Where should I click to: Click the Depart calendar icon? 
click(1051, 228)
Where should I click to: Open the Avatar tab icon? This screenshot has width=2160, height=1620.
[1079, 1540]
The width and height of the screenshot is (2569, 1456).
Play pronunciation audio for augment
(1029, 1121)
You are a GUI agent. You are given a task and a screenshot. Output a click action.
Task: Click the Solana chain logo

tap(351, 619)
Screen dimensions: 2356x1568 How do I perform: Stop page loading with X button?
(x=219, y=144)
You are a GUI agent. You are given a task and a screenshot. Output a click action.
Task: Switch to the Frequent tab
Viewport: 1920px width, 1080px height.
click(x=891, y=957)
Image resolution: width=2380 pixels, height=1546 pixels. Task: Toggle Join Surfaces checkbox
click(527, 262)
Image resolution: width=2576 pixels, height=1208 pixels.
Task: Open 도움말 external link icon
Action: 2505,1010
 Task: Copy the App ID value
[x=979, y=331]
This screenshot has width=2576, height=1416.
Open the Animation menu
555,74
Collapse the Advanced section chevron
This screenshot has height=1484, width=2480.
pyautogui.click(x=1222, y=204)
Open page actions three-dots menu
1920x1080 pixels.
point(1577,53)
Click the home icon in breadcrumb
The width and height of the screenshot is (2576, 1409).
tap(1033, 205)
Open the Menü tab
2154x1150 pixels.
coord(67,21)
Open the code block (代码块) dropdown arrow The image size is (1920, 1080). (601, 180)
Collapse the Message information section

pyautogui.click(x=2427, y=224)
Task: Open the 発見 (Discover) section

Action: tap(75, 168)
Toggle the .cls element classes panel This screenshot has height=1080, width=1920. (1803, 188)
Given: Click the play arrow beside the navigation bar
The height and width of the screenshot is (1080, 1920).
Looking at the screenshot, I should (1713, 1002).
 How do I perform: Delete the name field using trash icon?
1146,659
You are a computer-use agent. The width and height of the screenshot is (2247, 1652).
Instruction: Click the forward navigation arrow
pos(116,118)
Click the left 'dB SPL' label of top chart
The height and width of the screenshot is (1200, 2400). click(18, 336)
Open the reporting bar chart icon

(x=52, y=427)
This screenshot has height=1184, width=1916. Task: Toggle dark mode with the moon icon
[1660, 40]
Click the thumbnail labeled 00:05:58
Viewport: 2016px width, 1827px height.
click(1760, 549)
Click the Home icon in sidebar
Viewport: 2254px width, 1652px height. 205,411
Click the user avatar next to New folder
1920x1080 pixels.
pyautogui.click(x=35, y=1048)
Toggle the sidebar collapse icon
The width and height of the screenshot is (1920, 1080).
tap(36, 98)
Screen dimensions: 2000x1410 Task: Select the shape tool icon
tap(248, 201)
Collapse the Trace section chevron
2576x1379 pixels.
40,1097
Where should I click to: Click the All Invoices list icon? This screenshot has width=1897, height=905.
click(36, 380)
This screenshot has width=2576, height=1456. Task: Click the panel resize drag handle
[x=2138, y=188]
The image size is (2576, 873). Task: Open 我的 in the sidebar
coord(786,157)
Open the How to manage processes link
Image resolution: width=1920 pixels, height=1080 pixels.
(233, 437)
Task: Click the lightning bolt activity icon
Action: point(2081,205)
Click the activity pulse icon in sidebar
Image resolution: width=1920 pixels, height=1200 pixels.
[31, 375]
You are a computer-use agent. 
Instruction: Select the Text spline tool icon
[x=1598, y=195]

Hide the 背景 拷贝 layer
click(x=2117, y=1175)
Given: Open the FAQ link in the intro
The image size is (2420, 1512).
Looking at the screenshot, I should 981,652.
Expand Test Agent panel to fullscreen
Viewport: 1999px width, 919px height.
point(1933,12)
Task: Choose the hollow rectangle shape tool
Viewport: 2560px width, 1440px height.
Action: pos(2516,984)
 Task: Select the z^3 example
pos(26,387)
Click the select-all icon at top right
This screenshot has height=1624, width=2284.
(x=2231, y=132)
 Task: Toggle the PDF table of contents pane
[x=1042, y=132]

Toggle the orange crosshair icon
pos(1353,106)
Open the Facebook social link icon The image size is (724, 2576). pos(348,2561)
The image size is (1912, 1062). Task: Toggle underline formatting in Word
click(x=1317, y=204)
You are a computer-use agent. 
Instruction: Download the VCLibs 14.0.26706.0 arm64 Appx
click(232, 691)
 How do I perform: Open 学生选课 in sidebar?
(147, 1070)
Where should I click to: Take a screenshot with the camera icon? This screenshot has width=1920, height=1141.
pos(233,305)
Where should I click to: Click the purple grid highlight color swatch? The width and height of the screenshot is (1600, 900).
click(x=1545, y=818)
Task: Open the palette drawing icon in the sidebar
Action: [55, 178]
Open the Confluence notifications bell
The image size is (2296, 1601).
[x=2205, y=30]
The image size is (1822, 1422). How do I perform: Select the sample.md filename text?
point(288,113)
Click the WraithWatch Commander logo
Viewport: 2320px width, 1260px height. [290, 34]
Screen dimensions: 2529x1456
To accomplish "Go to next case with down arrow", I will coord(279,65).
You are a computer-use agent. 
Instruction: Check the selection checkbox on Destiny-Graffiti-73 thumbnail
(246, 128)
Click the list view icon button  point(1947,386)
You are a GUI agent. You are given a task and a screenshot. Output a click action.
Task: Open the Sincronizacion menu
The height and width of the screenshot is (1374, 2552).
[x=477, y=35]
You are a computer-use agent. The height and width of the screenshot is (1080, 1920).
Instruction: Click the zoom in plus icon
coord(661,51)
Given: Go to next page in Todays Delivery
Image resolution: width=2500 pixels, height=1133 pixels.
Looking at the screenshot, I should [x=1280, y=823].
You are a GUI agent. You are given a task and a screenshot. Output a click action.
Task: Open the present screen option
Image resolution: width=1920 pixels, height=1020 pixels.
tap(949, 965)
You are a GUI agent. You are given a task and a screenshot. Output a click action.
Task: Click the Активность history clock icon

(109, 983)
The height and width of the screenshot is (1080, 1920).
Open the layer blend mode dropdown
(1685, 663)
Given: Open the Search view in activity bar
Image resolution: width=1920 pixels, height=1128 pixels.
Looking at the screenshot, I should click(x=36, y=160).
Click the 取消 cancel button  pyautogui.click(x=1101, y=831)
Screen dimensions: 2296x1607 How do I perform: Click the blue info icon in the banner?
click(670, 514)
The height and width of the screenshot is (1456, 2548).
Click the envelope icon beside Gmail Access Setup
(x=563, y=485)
#####
▶ To do
All of the data is to be written out again, word for word.

▶ Task response
Where should I click to: Click the Depart calendar icon? 
click(1051, 228)
Where should I click to: Open the Avatar tab icon? This screenshot has width=2160, height=1620.
[1079, 1540]
The width and height of the screenshot is (2569, 1456).
Play pronunciation audio for augment
(1029, 1121)
You are a GUI agent. You are given a task and a screenshot. Output a click action.
Task: Click the Solana chain logo

tap(351, 619)
Screen dimensions: 2356x1568 How do I perform: Stop page loading with X button?
(x=219, y=144)
You are a GUI agent. You are given a task and a screenshot. Output a click action.
Task: Switch to the Frequent tab
Viewport: 1920px width, 1080px height.
click(x=891, y=957)
Image resolution: width=2380 pixels, height=1546 pixels. Task: Toggle Join Surfaces checkbox
click(527, 262)
Image resolution: width=2576 pixels, height=1208 pixels.
Task: Open 도움말 external link icon
Action: 2505,1010
 Task: Copy the App ID value
[x=979, y=331]
This screenshot has width=2576, height=1416.
Open the Animation menu
555,74
Collapse the Advanced section chevron
This screenshot has height=1484, width=2480.
pyautogui.click(x=1222, y=204)
Open page actions three-dots menu
1920x1080 pixels.
point(1577,53)
Click the home icon in breadcrumb
The width and height of the screenshot is (2576, 1409).
tap(1033, 205)
Open the Menü tab
2154x1150 pixels.
coord(67,21)
Open the code block (代码块) dropdown arrow The image size is (1920, 1080). (601, 180)
Collapse the Message information section

pyautogui.click(x=2427, y=224)
Task: Open the 発見 (Discover) section

Action: tap(75, 168)
Toggle the .cls element classes panel This screenshot has height=1080, width=1920. (1803, 188)
Given: Click the play arrow beside the navigation bar
The height and width of the screenshot is (1080, 1920).
Looking at the screenshot, I should (1713, 1002).
 How do I perform: Delete the name field using trash icon?
1146,659
You are a computer-use agent. The width and height of the screenshot is (2247, 1652).
Instruction: Click the forward navigation arrow
pos(116,118)
Click the left 'dB SPL' label of top chart
The height and width of the screenshot is (1200, 2400). click(18, 336)
Open the reporting bar chart icon

(x=52, y=427)
This screenshot has height=1184, width=1916. Task: Toggle dark mode with the moon icon
[1660, 40]
Click the thumbnail labeled 00:05:58
Viewport: 2016px width, 1827px height.
click(1760, 549)
Click the Home icon in sidebar
Viewport: 2254px width, 1652px height. 205,411
Click the user avatar next to New folder
1920x1080 pixels.
pyautogui.click(x=35, y=1048)
Toggle the sidebar collapse icon
The width and height of the screenshot is (1920, 1080).
tap(36, 98)
Screen dimensions: 2000x1410 Task: Select the shape tool icon
tap(248, 201)
Collapse the Trace section chevron
2576x1379 pixels.
40,1097
Where should I click to: Click the All Invoices list icon? This screenshot has width=1897, height=905.
click(36, 380)
This screenshot has width=2576, height=1456. Task: Click the panel resize drag handle
[x=2138, y=188]
The image size is (2576, 873). Task: Open 我的 in the sidebar
coord(786,157)
Open the How to manage processes link
Image resolution: width=1920 pixels, height=1080 pixels.
(233, 437)
Task: Click the lightning bolt activity icon
Action: point(2081,205)
Click the activity pulse icon in sidebar
Image resolution: width=1920 pixels, height=1200 pixels.
[31, 375]
You are a computer-use agent. 
Instruction: Select the Text spline tool icon
[x=1598, y=195]

Hide the 背景 拷贝 layer
click(x=2117, y=1175)
Given: Open the FAQ link in the intro
The image size is (2420, 1512).
Looking at the screenshot, I should 981,652.
Expand Test Agent panel to fullscreen
Viewport: 1999px width, 919px height.
point(1933,12)
Task: Choose the hollow rectangle shape tool
Viewport: 2560px width, 1440px height.
Action: pos(2516,984)
 Task: Select the z^3 example
pos(26,387)
Click the select-all icon at top right
This screenshot has height=1624, width=2284.
(x=2231, y=132)
 Task: Toggle the PDF table of contents pane
[x=1042, y=132]

Toggle the orange crosshair icon
pos(1353,106)
Open the Facebook social link icon The image size is (724, 2576). pos(348,2561)
The image size is (1912, 1062). Task: Toggle underline formatting in Word
click(x=1317, y=204)
You are a computer-use agent. 
Instruction: Download the VCLibs 14.0.26706.0 arm64 Appx
click(232, 691)
 How do I perform: Open 学生选课 in sidebar?
(147, 1070)
Where should I click to: Take a screenshot with the camera icon? This screenshot has width=1920, height=1141.
pos(233,305)
Where should I click to: Click the purple grid highlight color swatch? The width and height of the screenshot is (1600, 900).
click(x=1545, y=818)
Task: Open the palette drawing icon in the sidebar
Action: [55, 178]
Open the Confluence notifications bell
The image size is (2296, 1601).
[x=2205, y=30]
The image size is (1822, 1422). How do I perform: Select the sample.md filename text?
point(288,113)
Click the WraithWatch Commander logo
Viewport: 2320px width, 1260px height. [290, 34]
Screen dimensions: 2529x1456
To accomplish "Go to next case with down arrow", I will coord(279,65).
You are a computer-use agent. 
Instruction: Check the selection checkbox on Destiny-Graffiti-73 thumbnail
(246, 128)
Click the list view icon button  point(1947,386)
You are a GUI agent. You are given a task and a screenshot. Output a click action.
Task: Open the Sincronizacion menu
The height and width of the screenshot is (1374, 2552).
[x=477, y=35]
You are a computer-use agent. The height and width of the screenshot is (1080, 1920).
Instruction: Click the zoom in plus icon
coord(661,51)
Given: Go to next page in Todays Delivery
Image resolution: width=2500 pixels, height=1133 pixels.
Looking at the screenshot, I should [x=1280, y=823].
You are a GUI agent. You are given a task and a screenshot. Output a click action.
Task: Open the present screen option
Image resolution: width=1920 pixels, height=1020 pixels.
tap(949, 965)
You are a GUI agent. You are given a task and a screenshot. Output a click action.
Task: Click the Активность history clock icon

(109, 983)
The height and width of the screenshot is (1080, 1920).
Open the layer blend mode dropdown
(1685, 663)
Given: Open the Search view in activity bar
Image resolution: width=1920 pixels, height=1128 pixels.
Looking at the screenshot, I should click(x=36, y=160).
Click the 取消 cancel button  pyautogui.click(x=1101, y=831)
Screen dimensions: 2296x1607 How do I perform: Click the blue info icon in the banner?
click(670, 514)
The height and width of the screenshot is (1456, 2548).
Click the envelope icon beside Gmail Access Setup
(x=563, y=485)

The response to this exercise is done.